22 de septiembre de 2012

Tormenta

Jueves. 2am. Leandro dormía enroscado en una sábana finita en su pequeña cama de una plaza. Se había ido a dormir después de cenar, con el ventilador de techo encendido y la ventana semi abierta. Hacía muchísimo calor, seguramente más de 35°. Una botella de agua mineral sin tapa y casi terminada, estaba al alcance su su mano en la mesa de luz.
Entre sus sueños, oyó un fuerte estruendo. Se sobresaltó y abrió los ojos. La oscuridad de la noche se había transformado en un cielo medio anaranjado con remolinos de viento que azotaban su persiana de chapa.
Se asomó por la ventana y se dio cuenta que había empezado a llover. Había muchísimos relámpagos. Sería una linda madrugada eléctrica.

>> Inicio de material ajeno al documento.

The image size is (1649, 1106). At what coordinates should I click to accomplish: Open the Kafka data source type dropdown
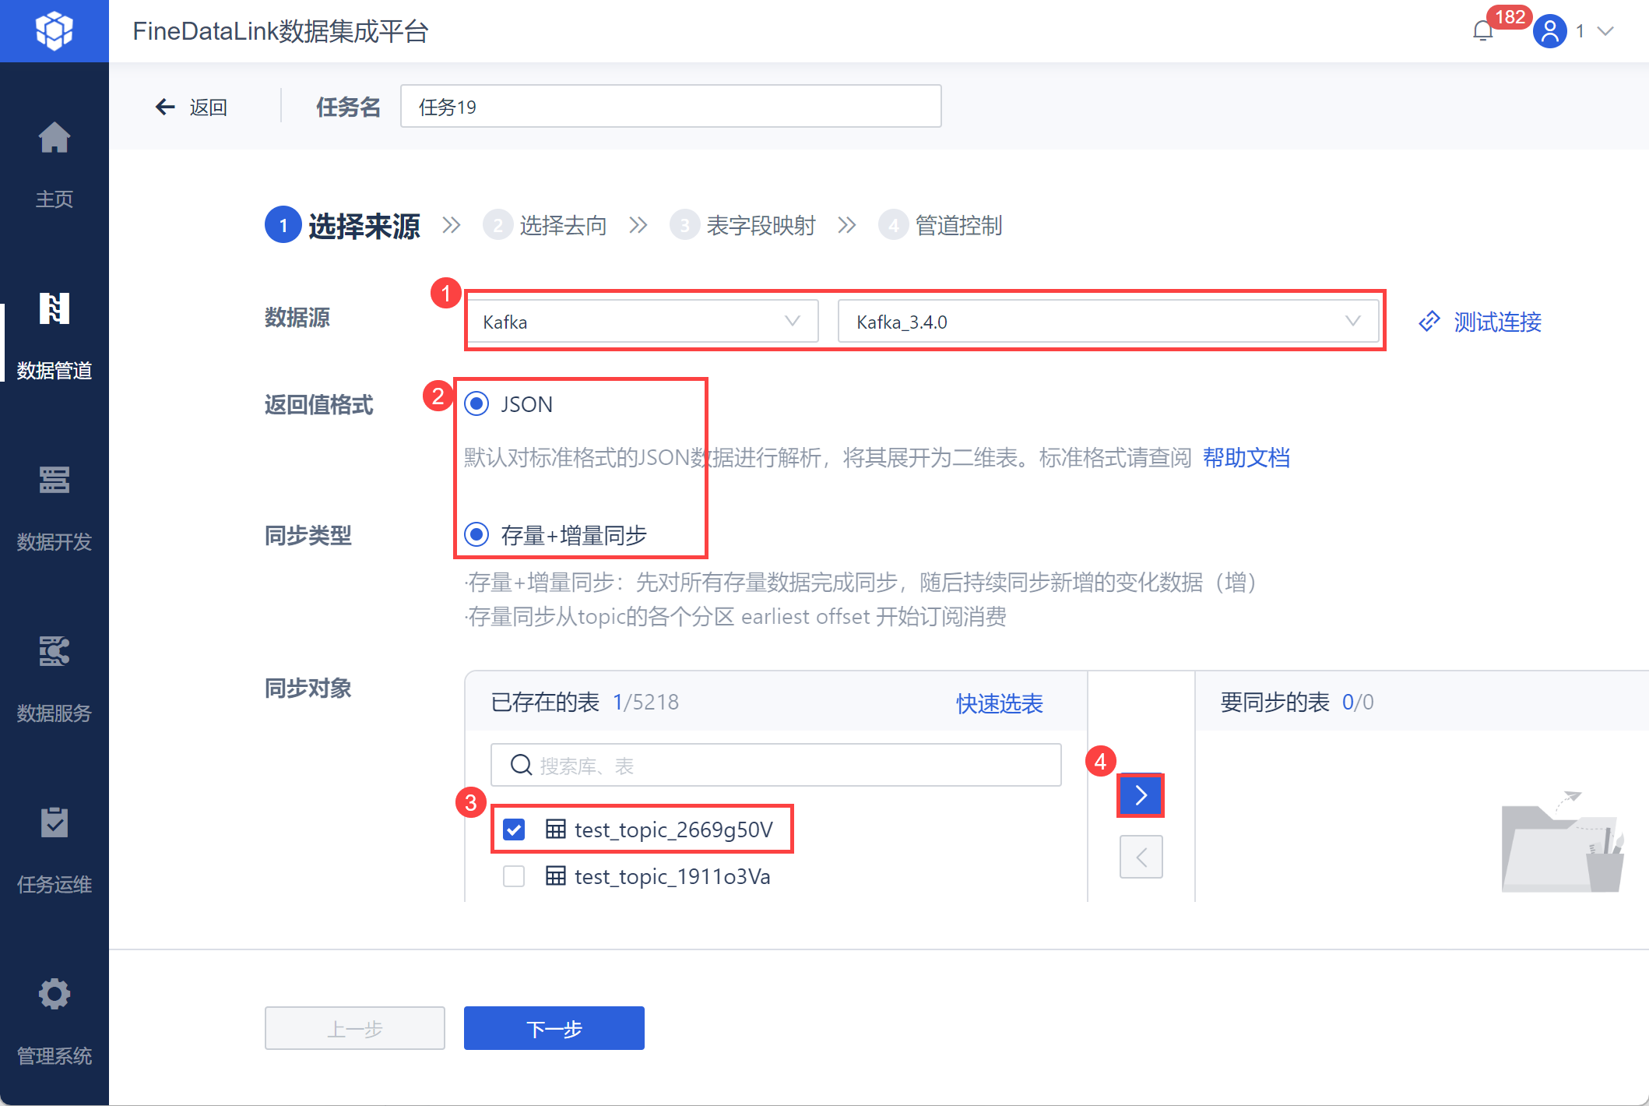[642, 322]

Cerró un poco la ventana para que no se le mojaran los libros que tenía sobre la mesa y se sintió desvelado.
En la cocina preparó unos mates y prendió la radio. La señal era deficiente, así que decidió poner un cd de una banda metalera que le gustaba mucho y se sentó a disfrutar el espectáculo de luces que vería desde su ventana, mientras disfrutaba unos amargos.
Al cabo de unos quince minutos, la lluvia se hizo mucho más intensa. Los relámpagos se alternaban con truenos que más de una vez lo hicieron saltar de su silla.
De pronto se descubrió hablando en voz alta: "si sigue así, se va a caer el cielo". Cuando volvió del brevísimo pestañeo notó algo distinto en el paisaje.
Asomó la mitad de su cuerpo por la ventana y al mirar hacia arriba vio que ya no había luna, ni nubes, ni estrellas, ni lluvia, sino una gran inmensidad...
Como si su pensamiento hubiese cobrado vida, el cielo se había caído y se había llevado con él todas las constelaciones que lo adornaban.